Greece is wooing China to buy up to €25 billion of its bonds in its efforts to avert one of Europe's biggest debt crises, the Financial Times and the Wall Street Journal reported today.
US investment bank Goldman Sachs has been promoting a Greek bond sale to Beijing and the State Administration of Foreign Exchange (SAFE), which manages China's $2.4 trillion foreign exchange reserves, the FT reported, citing people familiar with the issue.
Yesterday, Greece said it will sell more bonds in February, emboldened after its first debt issue of the year was heavily oversubscribed, but the high price will raise pressure for unpopular spending cuts.
Greek Finance Minister George Papaconstantinou will visit the United States and Asia, including China, on a road show next month, the WSJ said.
"There is a lot of liquidity in China. There are big funds in China. This is why China is going to be part of the road show," Papaconstantinou told the WSJ in an interview.
The newspaper cited a source as saying Athens was trying to place as much as €25 billion overall with Chinese investors.

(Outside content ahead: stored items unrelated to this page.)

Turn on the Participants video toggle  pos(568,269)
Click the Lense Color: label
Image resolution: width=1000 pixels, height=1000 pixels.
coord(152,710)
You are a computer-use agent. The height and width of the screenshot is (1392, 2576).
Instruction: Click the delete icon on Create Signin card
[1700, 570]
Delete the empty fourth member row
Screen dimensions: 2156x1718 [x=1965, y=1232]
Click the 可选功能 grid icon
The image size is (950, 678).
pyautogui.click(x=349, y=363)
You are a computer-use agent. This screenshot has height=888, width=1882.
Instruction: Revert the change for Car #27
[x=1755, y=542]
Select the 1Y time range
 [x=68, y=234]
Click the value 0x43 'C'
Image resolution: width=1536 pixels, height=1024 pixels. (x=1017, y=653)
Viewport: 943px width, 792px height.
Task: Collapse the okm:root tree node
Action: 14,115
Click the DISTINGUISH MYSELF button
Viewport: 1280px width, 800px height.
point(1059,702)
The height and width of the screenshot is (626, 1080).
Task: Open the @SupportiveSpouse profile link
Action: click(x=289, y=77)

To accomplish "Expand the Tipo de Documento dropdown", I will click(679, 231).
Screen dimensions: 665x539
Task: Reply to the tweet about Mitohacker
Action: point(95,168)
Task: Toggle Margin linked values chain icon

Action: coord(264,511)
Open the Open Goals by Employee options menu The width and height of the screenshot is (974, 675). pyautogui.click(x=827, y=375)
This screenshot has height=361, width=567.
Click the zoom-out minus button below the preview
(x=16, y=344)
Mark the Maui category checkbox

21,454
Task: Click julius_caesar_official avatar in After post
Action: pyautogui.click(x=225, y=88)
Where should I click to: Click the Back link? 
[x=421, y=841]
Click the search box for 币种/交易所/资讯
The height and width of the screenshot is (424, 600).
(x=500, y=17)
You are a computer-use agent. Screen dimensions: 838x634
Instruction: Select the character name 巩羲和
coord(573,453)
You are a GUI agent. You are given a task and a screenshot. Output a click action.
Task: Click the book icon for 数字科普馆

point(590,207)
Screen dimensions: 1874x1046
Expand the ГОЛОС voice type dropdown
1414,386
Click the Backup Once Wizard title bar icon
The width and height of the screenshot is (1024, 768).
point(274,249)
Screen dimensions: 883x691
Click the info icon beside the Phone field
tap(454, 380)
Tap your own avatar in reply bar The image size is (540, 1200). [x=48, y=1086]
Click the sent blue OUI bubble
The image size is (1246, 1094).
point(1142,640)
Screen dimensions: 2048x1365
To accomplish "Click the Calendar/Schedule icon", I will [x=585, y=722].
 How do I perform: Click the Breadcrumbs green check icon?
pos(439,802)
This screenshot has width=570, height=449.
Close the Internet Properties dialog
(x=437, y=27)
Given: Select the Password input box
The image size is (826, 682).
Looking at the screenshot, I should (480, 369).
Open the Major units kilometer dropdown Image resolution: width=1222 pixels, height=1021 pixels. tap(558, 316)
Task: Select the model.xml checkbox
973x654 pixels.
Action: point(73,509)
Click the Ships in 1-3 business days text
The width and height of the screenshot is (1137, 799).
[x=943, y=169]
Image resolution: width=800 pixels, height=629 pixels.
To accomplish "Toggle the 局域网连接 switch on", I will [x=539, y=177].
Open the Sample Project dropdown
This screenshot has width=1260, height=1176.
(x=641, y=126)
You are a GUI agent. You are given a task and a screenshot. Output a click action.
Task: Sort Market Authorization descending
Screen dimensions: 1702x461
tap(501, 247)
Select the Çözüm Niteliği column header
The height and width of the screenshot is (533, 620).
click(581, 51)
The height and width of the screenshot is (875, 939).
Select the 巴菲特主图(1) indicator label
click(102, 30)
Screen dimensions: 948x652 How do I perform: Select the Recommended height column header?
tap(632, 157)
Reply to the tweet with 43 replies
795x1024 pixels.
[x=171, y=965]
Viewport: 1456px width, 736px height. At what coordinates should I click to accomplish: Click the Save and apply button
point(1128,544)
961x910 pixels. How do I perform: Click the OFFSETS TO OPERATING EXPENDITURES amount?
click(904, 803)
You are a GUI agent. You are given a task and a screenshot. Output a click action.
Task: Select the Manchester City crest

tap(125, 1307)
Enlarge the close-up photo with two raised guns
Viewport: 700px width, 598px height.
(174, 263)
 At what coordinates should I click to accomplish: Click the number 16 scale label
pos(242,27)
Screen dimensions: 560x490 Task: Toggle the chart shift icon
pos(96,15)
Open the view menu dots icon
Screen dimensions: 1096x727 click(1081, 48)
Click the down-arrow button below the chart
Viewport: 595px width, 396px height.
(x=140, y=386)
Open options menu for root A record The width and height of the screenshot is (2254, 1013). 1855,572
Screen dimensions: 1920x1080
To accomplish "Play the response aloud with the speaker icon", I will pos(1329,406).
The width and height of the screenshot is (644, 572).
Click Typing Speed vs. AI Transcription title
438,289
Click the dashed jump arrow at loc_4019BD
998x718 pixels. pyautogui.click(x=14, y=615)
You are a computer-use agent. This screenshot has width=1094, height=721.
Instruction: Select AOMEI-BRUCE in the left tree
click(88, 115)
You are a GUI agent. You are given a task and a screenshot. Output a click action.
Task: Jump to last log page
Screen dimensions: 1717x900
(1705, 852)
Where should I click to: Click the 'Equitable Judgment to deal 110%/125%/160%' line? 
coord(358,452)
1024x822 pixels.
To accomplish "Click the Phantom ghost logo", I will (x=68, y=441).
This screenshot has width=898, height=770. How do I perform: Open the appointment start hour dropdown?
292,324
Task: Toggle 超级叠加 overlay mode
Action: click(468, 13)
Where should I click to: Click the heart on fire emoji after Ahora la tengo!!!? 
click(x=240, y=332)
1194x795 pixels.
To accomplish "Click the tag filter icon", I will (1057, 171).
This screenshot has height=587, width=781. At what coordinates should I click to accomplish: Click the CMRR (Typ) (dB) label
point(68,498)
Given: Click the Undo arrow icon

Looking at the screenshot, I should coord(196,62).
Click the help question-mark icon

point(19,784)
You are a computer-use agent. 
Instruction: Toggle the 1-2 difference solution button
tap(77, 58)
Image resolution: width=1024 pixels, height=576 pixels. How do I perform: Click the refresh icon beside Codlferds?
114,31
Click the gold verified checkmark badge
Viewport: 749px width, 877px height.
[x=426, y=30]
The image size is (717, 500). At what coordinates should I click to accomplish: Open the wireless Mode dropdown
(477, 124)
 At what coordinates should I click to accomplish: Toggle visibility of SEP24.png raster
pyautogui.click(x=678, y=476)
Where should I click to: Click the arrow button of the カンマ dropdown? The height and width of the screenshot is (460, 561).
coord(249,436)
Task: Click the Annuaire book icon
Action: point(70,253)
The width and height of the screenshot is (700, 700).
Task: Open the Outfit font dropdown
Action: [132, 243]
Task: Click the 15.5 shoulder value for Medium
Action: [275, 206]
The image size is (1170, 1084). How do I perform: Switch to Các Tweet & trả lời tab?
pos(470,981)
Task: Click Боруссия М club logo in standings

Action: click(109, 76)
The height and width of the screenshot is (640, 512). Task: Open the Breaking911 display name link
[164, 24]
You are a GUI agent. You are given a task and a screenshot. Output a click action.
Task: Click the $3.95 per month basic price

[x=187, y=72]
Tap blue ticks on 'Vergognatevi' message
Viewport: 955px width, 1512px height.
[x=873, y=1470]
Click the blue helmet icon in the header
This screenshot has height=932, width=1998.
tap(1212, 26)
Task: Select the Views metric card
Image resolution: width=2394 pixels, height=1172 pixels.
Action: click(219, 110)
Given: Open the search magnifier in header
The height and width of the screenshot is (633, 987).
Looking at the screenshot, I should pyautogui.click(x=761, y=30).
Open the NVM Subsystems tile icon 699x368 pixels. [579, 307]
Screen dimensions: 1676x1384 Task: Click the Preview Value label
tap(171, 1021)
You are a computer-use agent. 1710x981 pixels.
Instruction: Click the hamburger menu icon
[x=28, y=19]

Greece's debt is heading above 120 per cent of gross domestic product, triggering downgrades by debt rating agencies and market speculation about whether Athens can service its obligations or might even be forced to leave the euro zone.
Greece says it plans to cut its budget deficit this year to 8.7 per cent of GDP from 12.7 per cent in 2009.
A longer-term stability plan aims to bring the shortfall to 2.8 per cent in 2012, within the European Union's 3 per cent limit, but markets doubt whether proposed spending cuts are realistic in a country where reforms often stumbled over street protests.
The FT said Gary Cohn, Goldman Sachs chief operating officer, has made two trips to Athens - last November and this month - to meet Prime Minister George Papandreou and senior officials.
It said Beijing has not agreed to such a purchase.
Athens has rejected a suggestion that a Chinese bank should acquire a strategic stake in National Bank of Greece (NBG), the country's largest lender, FT said.
Goldman Sachs mooted the sale of equity in NBG to Bank of China, and made a similar proposal to China Investment Corp CIC.UL, China's sovereign wealth fund, it reported citing officials.
Chinese officials said CIC was not interested and that regulators would not let Bank of China make such a risky investment, the paper said.
The FT said Goldman Sachs and CIC declined comment and a spokesman from Bank of China said: "I haven't heard anything about it."
The paper quoted Apostolos Tamvakakis, NBG's chief executive as saying he knew nothing about the deal.